* [WHAT THIS TASK INVOLVES]
From the line with "[Tweet] (158, 1448)" through the final line, transcribe the material below character for character; include no other lines.

* [GIVEN DATA]
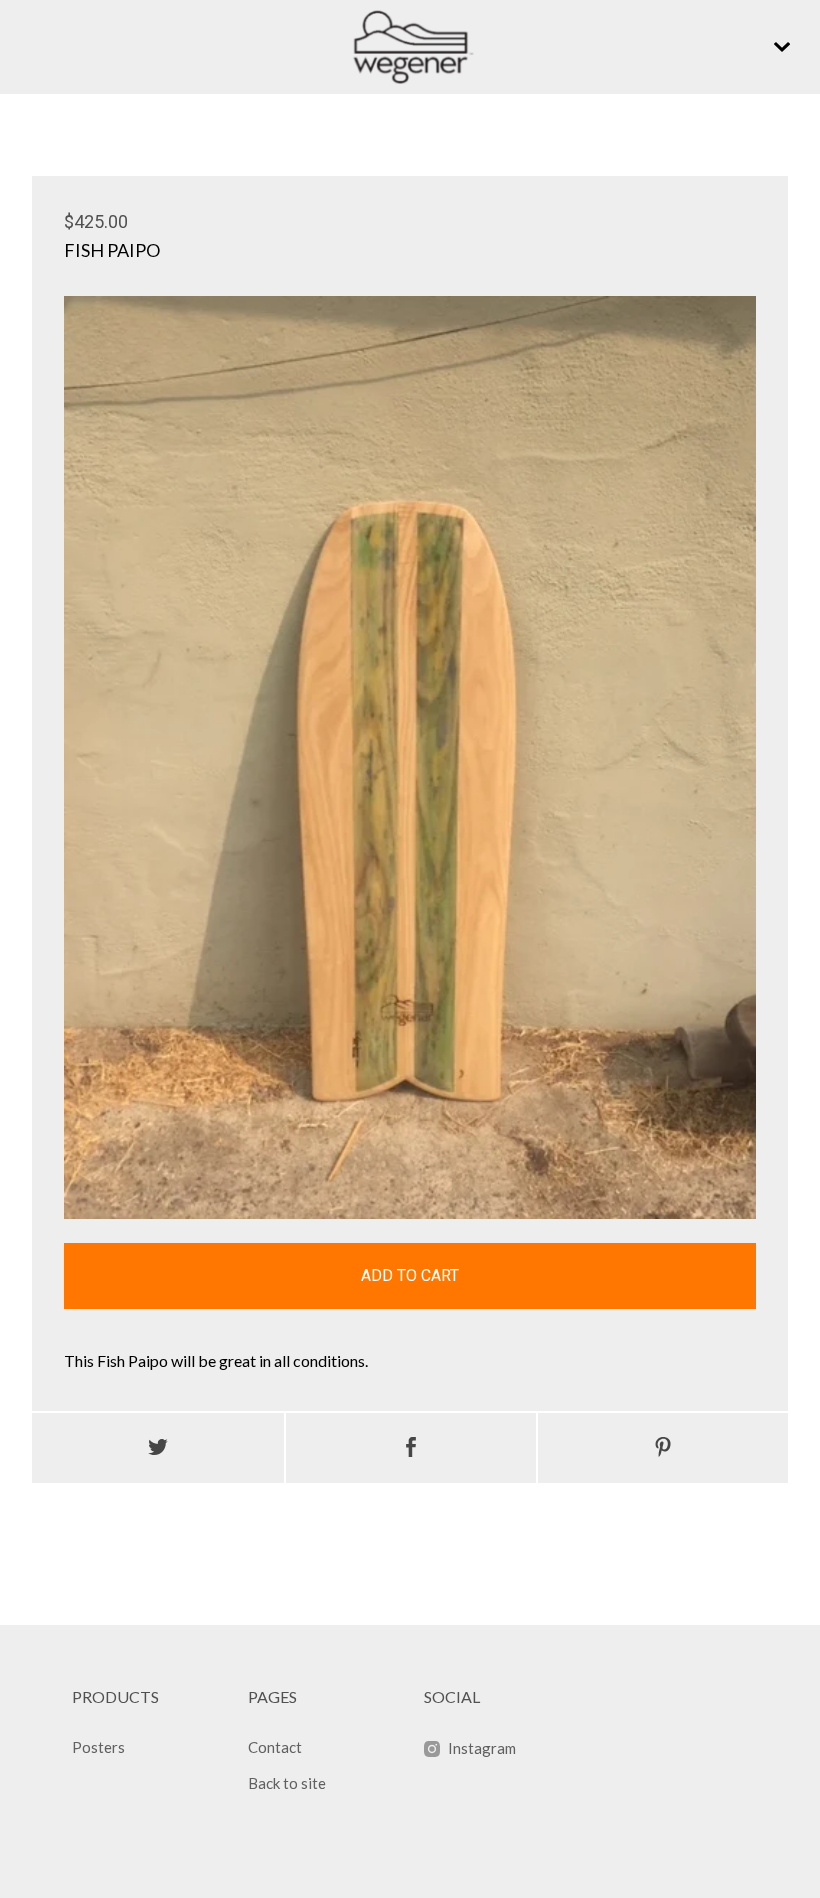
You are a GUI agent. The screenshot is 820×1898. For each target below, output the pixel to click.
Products (115, 1696)
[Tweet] (158, 1448)
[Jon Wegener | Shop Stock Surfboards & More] (410, 47)
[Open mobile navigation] (782, 47)
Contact (275, 1747)
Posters (98, 1747)
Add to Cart (410, 1275)
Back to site (287, 1783)
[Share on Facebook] (411, 1448)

* [EXERCISE RESULT]
[Tweet] (158, 1448)
[Jon Wegener | Shop Stock Surfboards & More] (410, 47)
[Open mobile navigation] (782, 47)
Contact (275, 1747)
Posters (98, 1747)
Add to Cart (410, 1275)
Back to site (287, 1783)
[Share on Facebook] (411, 1448)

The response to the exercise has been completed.